Written by attorney Todd Richard DeVallance

Tax Implications on Settlement Funds Received Pursuant to a Divorce or Legal Separation

If I receive a cash settlement from my divorce, do I need to report the money I received as income on my U.S. Income Tax Return?

It depends on how the funds are classified in the divorce (regardless of if it was an online divorce, uncontested divorce) or legal separation documents. An award of spousal support or spousal maintenance (i.e. alimony ) is taxable income to the individual who receives the support pursuant to I.R.C section 71(a). Thus, the person who is paying the support receives a tax deduction under I.R.C section 215. To qualify as spousal maintenance all of the following requirements must be met, (1) the payment must be in cash or its equivalent; (2) the payment must be received by or on behalf of a spouse or former spouse under a court order; (3) the court order must not specifically state that the income is not included as gross income or not allowed as deduction; (4) the individual receiving the support must not reside in the same household as the person paying the support; (5) there is no requirement for the payments to continue after the death of the party who is receiving the support; and (6) the person paying the support and the individual receiving the support must not file a joint tax return for the year in which the support is paid.

A property settlement award or transfer of property between spouses incident to a divorce, however, is not subject to taxation under I.R.C section 1041. It may be beneficial for the parties to reach an agreement that does not divide all of the assets, but instead awards one of the parties a lump sum settlement for their equity interest in the marital property. For example, the parties may have a home worth $300,000.00 that is encumbered by a $100,000.00 mortgage. Instead of selling the home, incurring realtor fees, and then dividing the remaining proceeds from the sale, an agreement could be reached that awards the home to one spouse. In exchange, the individual awarded the home agrees to pay the other party $100,000.00 as a property settlement. Under this scenario, no taxable gain or loss is recognized on the transfer of the $100,000.00 property settlement pursuant to I.R.C section 1041.

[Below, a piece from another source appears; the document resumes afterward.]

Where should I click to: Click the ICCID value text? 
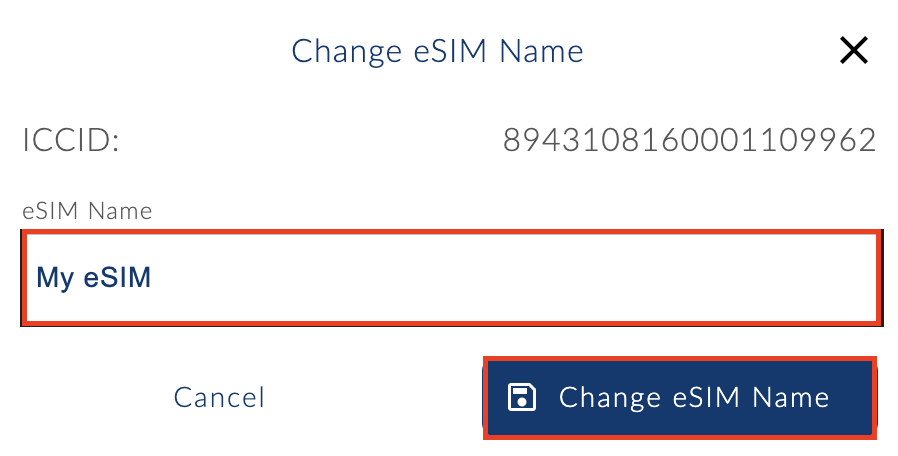pos(689,141)
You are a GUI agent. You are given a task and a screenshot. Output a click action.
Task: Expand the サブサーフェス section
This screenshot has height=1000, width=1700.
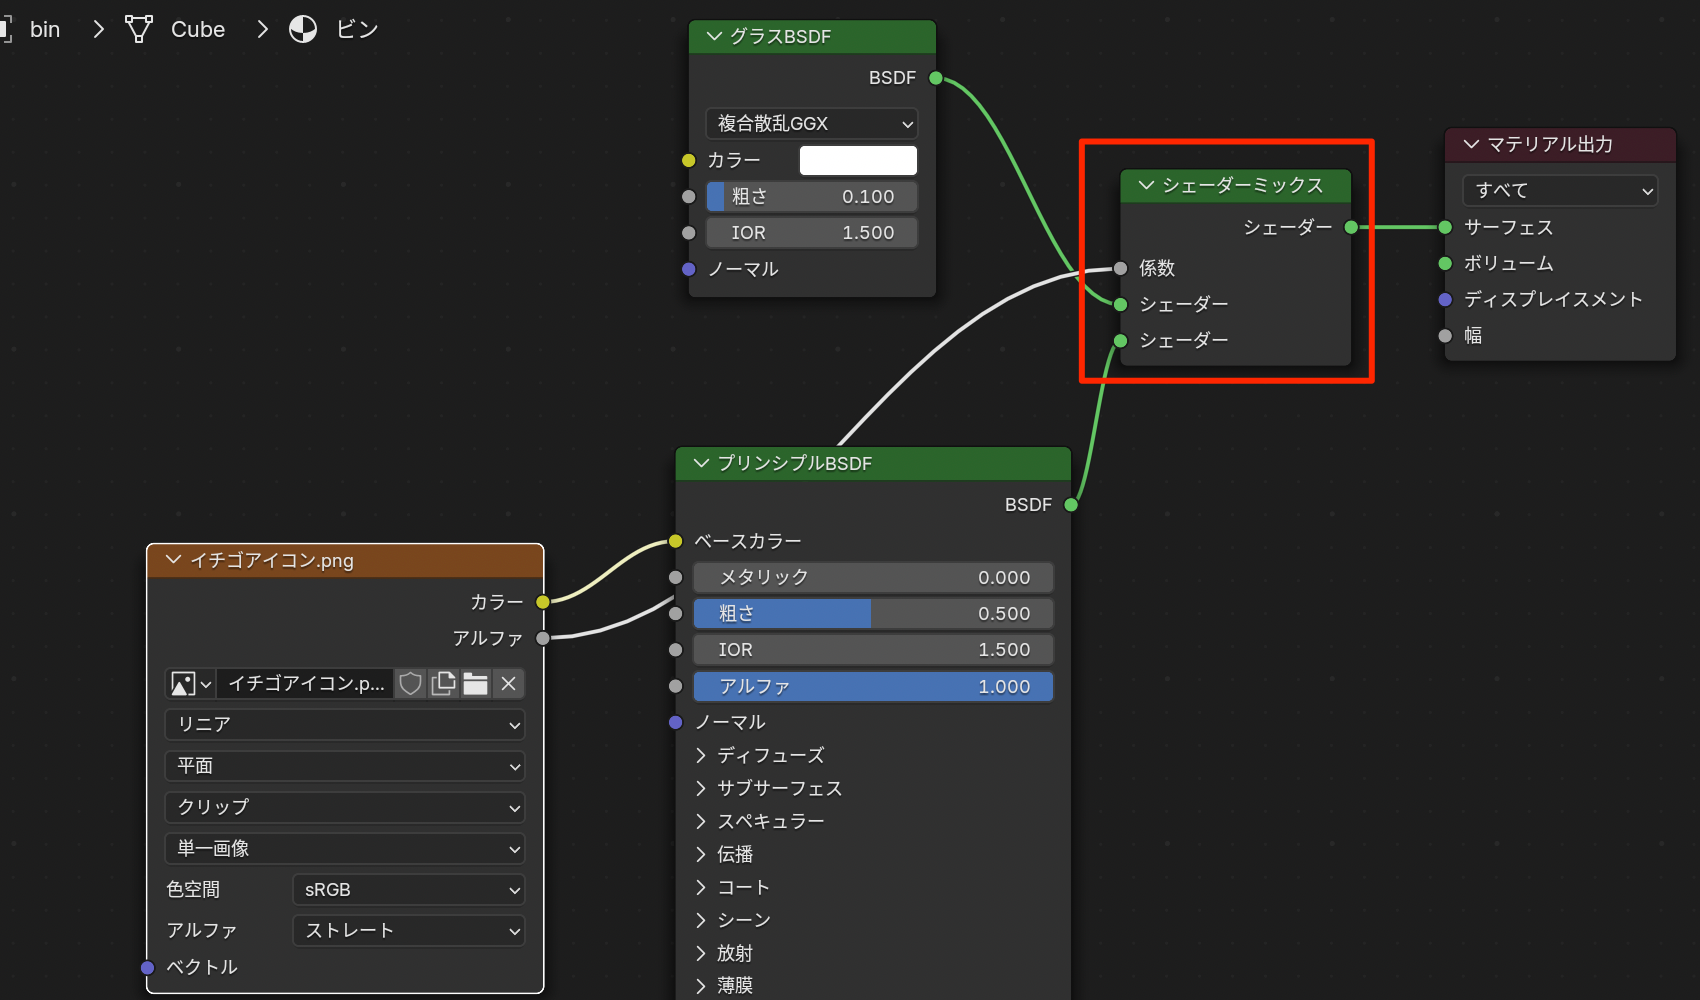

Both family law practitioners and clients should be aware of spousal maintenance awards that are disguised as property settlement awards. The Internal Revenue Service has additional rules that prevent property settlement payments from qualifying for the tax benefits available to spousal support payments. For example, if the divorce or legal separation document states that the Husband will pay the Wife a large sum of spousal support in the first year, and then substantially less support in the years to follow, the IRS has a formula known as the “recapture rule" that may require the individual paying the support to recapture some of the money paid in year one as taxable income. The recapture rules are set for in I.R.C section 71(f).

What are the tax implications if my spouse and I agree to sell our residence or the court orders us to sell our home during our divorce proceedings?

I.R.C section 121(b) provides that an individual may exclude from income up to $250,000.00 of gain ($500,000.00 if sold as husband and wife on a joint return) that is realized from the sale of a primary residence provided the Internal Revenue Service’s ownership and use tests are satisfied. As a general rule the gain will only be exempt from tax if the home was used as primary residence for an aggregate of two years over the past five years. So unless your home has increased $250,000.00 in value from the date you purchased it (or $500,000.00 if purchased with your spouse), there will be no taxable gain on the sale of personal residence.

In a situation where the home has increased in value, the issue will turn to whether or not the taxpayer primarily resided in the home for a total of two years during the five year period preceding the date of sale. Any temporary periods of absence of less than an entire year would count as periods of use (e.g. vacation, work travel, or seasonal absences). In the event of a temporary court order or restraining order that was entered while the divorce or legal separation was pending, I.R.C section 121(d)(3)(B) states that “an individual shall be treated as using property as such individual’s principal residence during any period of ownership while such individual’s spouse or former spouse is granted use of the property under a divorce or separation instrument." A special exception to the two-out-of-five rules exists for active duty military personnel under I.R.C section 121(d)(9).

If any portion of the gain of a primary residence is associated with a separate dwelling unit, the dwelling unit is subject to allocation and taxation. You will need to discuss the allocation issues with your accountant. The dwelling unit will not be lumped in with the primary residence. The IRS Regulations are clear on the allocation requirements for mixed use property.